The News (New Glasgow)

A real life interlude

- Russell Wangersky

Out through the fog and driving the early-morning highway, the temperatur­e just below freezing even though it’s well into May. On the bog ponds and the steadies, thin mist was wicking up into the air as grey wraiths, the water warmer than the air, exhaling.

Me, driving away.

Just music in the car, driving out of the fog and into cold sun, fed up to the gills with the electronic world of rage and petty spite.

An hour and a half out of the city, I’m well past the reach of cell towers, my phone dying as it searched for signal, and I couldn’t be happier.

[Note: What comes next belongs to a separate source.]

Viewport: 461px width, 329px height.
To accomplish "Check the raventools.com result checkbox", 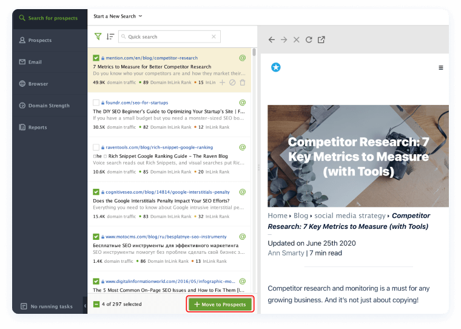I will click(x=96, y=147).
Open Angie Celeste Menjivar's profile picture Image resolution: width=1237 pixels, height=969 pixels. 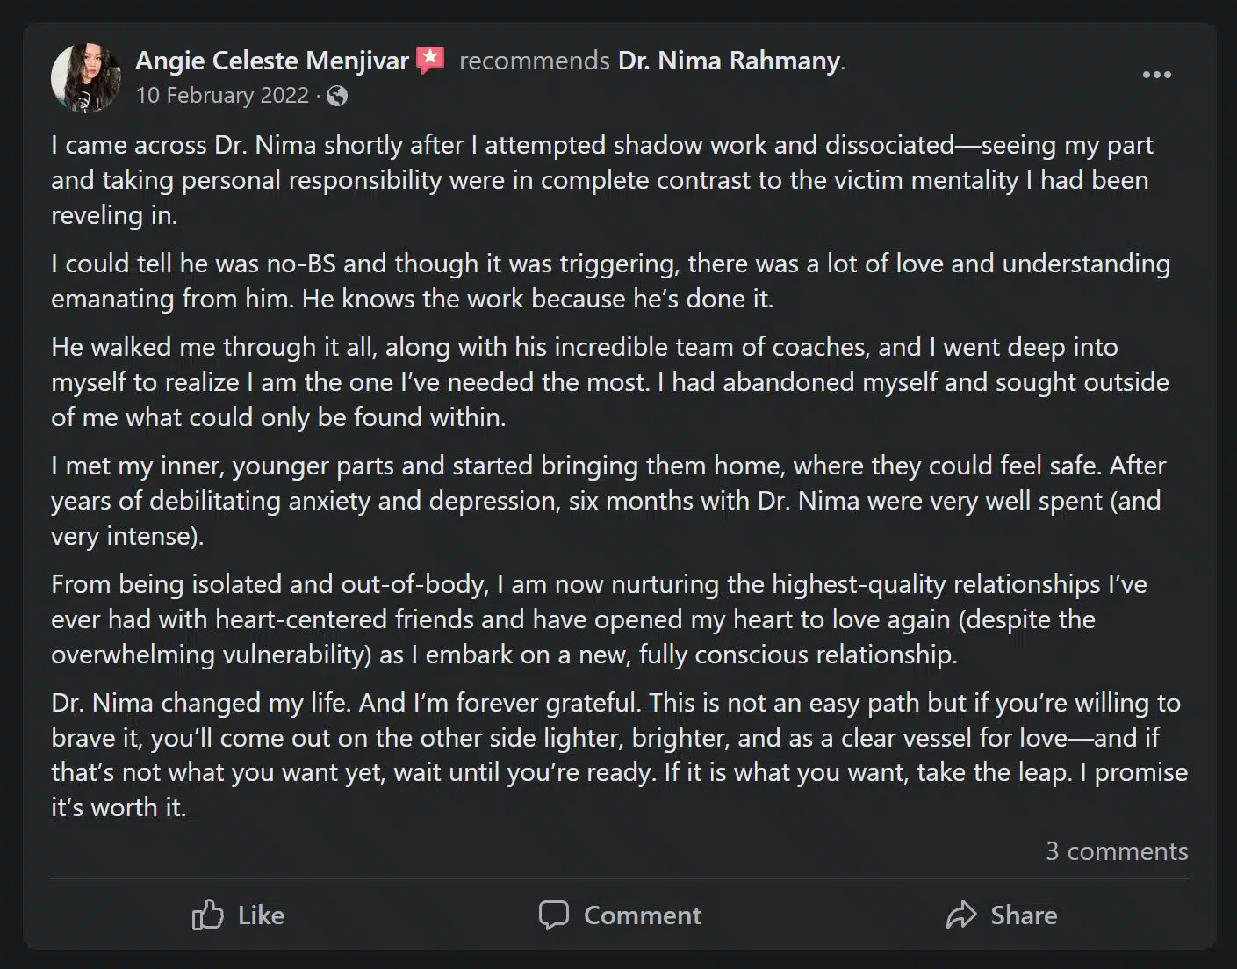(x=86, y=77)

Keeping score with simpler things: compost for the angry bud-knuckled rhubarb, two clumps of questing chives, 22 garlic scapes already several inches high, planted last fall before the freeze. Two icebergs – one tabular and flat, the other a small sharp and tilted peak – both bright-white in the hard sun, almost too white to look at directly.

Not bothering to turn on any heat, the house colder than outdoors, clipping the tool belt on, heading up the stairs.

In a front bedroom, the spare room, the ceiling project that’s never quite done: the bump-out on the front filled in now with tongue and groove pine, the rest, old beadboard waiting for paint.

Putting moulding back up, and I thought that I had numbered all the pieces when I took them down, but I hadn’t; I’d written scrawled pencil messages to myself that, at the time, I must have been sure I would understand. “Back half side” might have meant something to me once, but looking at the scrawl, it was like trying to stare back into time, trying to see back to the me who wrote those words. I resist the urge to take my carpenter’s pencil and leave a few even more obtuse and enigmatic messages for some later owner: “It’s near the well,” or “Seven paces south from the ground wire, and dig.”

(Taking vinyl siding off the old house, I’ve found the measuremen­ts and math for its original installati­on, written in pencil on the old white-painted clapboard.)

And the moulding itself is such a collection – all the same profile, but some is newer softwood, the rest, so old and heavy and hardened that if you don’t drill it first, you can bend twoinch bright finishing nails just trying to hammer them in.

Outside, the starlings have come back and are nesting in a hole in the poplar, just like last year. There are robins, the blackcappe­d chickadees and the boreal chickadees filling the air with song in a way they weren’t just a few weeks ago. A strange yellow-shafted flicker makes its loud addition, sitting on a power-pole transforme­r which it occasional­ly uses as a drum.

I can feel my strength returning, can feel my spirits lifting. Split some cut spruce, pull weeds, sit on the red bench in the yard for a few minutes, just to feel the warmth of the sun beating down on my skin. The world is possible again, made of small tasks and short strides, made of driving and walking and thinking. Thinking pure thoughts, about measuremen­ts and board feet, about soil and compost and jobs to be done.

Then, back at home, the mistake of all mistakes – plugging the phone back in, re-entering the incredibly small-minded world of the great wide web. I can tolerate many things, but the sheer depth of small-minded delight in the misfortune­s of others drains my batteries faster than the signal-less phone drains its own.

I’ve said this before, but still true: there has to be a better way.